Wie werden wir in Zukunft Nachrichten konsumieren? Immersive Journalism wandelt den Zuschauer zum Teilnehmer und lässt ihn ins Geschehen eintauchen.


November 2015



Immer schon war dem Journalismus daran gelegen, Geschichten so packend wie möglich zu erzählen, das Publikum mitzureißen und nicht nur Verstand, sondern auch Gefühle anzusprechen. Dazu musste es gelingen, eine Verbindung herzustellen zwischen dem Betrachter und dem Geschehen. Journalisten strebten daher seit jeher danach, möglichst nah an den Ereignissen zu sein, um Lesern, Zusehern und -hörern ein möglichst naturgetreues Abbild des Berichteten zu verschaffen. Als Ideal galt dabei immer schon, ein „Eintauchen“ in die Geschehnisse zu ermöglichen.

Mit den Mitteln der modernen Technologie kommt man heute diesem Ideal ziemlich nahe. Immersive Journalism nennt sich die Darstellung von Nachrichten als virtuelle Realität. Mit Hilfe einer Virtual Reality Brille wird der Zuschauer direkt in die Szene versetzt, als sei er selbst Teil des Geschehens. Immersive Journalism versetzt den Zuschauer mitten in die Story und macht ihn zum Zeugen. Der Betrachter sieht die Handlung wie live vor sich ablaufen. Geschichten werden erlebbarer, emotional berührender, weil der Zuschauer mit mehr Sinnen beteiligt ist, Ablenkungen ausgeschaltet werden und News-Stories gleichsam unmittelbar erlebt werden. Betrachter wird zum Teilnehmer, indem er in eine virtuell erzeugte Szenerie eintritt. Darin wird er typischerweise als Avatar repräsentiert und kann sich im Szenario frei bewegen und die Welt aus der Ich-Perspektive des Avatars wahrnehmen. Weil Audio- und Videomaterial der echten Welt entstammt, entsteht der Eindruck, in eine reale Szene einzutauchen. Auch die Interaktionsmöglichkeiten mit dem Dargestellten verstärken das Gefühl, sich direkt an Ort und Stelle zu befinden. Anders als bei bloß übermittelten Nachrichten besteht zudem die Möglichkeit durch Interaktion mit den Elementen der virtuellen Umgebung über Details oder den Kontext der Story mehr zu erfahren. Anders als bei Newsgames strebt der Teilnehmer dabei nach keinem Ziel, er muss keine bestimmten Aktionen ausführen, um seine Position zu verändern und Fortschritte zu erzielen. Bei Immersive Journalism geht es lediglich darum, den Teilnehmer einer Erfahrung auszusetzen. Hierbei ist er von Ereignissen betroffen, hat aber nicht unbedingt die Mittel, die Situation zu beeinflussen. Zwar kann der Teilnehmer verschiedene Standpunkte einnehmen, jedoch entfaltet sich die Story davon unbeeinflusst; die Geschichte selbst wandelt sich durch sein Dabeisein nicht.

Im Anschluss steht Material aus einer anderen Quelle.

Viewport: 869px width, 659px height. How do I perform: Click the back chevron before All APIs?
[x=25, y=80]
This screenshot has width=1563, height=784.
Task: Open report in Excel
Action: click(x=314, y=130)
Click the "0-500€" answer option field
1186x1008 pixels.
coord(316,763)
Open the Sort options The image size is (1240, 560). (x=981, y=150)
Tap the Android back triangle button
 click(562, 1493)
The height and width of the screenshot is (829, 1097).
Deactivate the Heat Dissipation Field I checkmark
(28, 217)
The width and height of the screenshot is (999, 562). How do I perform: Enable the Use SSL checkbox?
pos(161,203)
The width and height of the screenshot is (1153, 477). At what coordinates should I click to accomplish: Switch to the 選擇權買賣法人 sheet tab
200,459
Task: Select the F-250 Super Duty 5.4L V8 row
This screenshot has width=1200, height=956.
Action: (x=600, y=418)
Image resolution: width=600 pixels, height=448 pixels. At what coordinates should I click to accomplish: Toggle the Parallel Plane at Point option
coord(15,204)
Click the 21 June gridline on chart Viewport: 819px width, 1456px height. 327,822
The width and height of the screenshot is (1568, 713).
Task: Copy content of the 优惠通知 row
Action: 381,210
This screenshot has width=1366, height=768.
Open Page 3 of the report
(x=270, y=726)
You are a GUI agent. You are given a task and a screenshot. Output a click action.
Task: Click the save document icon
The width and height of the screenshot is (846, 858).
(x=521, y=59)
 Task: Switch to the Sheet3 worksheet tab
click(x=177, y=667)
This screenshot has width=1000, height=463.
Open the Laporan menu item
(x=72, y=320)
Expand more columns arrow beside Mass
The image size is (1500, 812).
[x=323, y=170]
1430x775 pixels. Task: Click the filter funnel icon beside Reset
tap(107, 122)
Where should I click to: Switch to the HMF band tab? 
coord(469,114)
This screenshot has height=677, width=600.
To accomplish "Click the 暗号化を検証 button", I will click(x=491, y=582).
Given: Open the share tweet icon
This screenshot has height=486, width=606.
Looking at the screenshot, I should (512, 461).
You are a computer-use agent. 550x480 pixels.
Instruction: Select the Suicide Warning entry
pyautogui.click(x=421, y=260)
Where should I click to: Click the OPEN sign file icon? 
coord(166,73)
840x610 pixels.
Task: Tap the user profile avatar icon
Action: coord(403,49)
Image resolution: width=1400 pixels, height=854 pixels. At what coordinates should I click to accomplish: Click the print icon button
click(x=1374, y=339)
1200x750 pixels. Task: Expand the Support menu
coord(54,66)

Zweifellos ist man durch das hautnahe Erleben der Handlung näher dran am Geschehen. Schließlich werden Sachverhalte nicht nur erzählt, sie werden durch die Teilnahme- und Interaktionsmöglichkeiten auch stärker emotionalisiert. Gerade Nachrichten aus fernen Ländern fühlen sich ja oft entrückt, wenig relevant für das eigene Leben an, sodass deren Bedeutung kaum fassbar wird. Geht mit Immersive Journalism nicht aber jegliche kritische Distanz verloren? Schon heute kommt kaum noch eine Nachricht ohne Bilder aus. Zwar ist die Produktion von VR-News heute noch zu aufwendig, doch kündigt sich Immersive Journalism bereits als nächster Schritt an im Kampf um ständig schärfere Inszenierungen, um ein zunehmend abgestumpftes Publikum über Emotionen zu erreichen.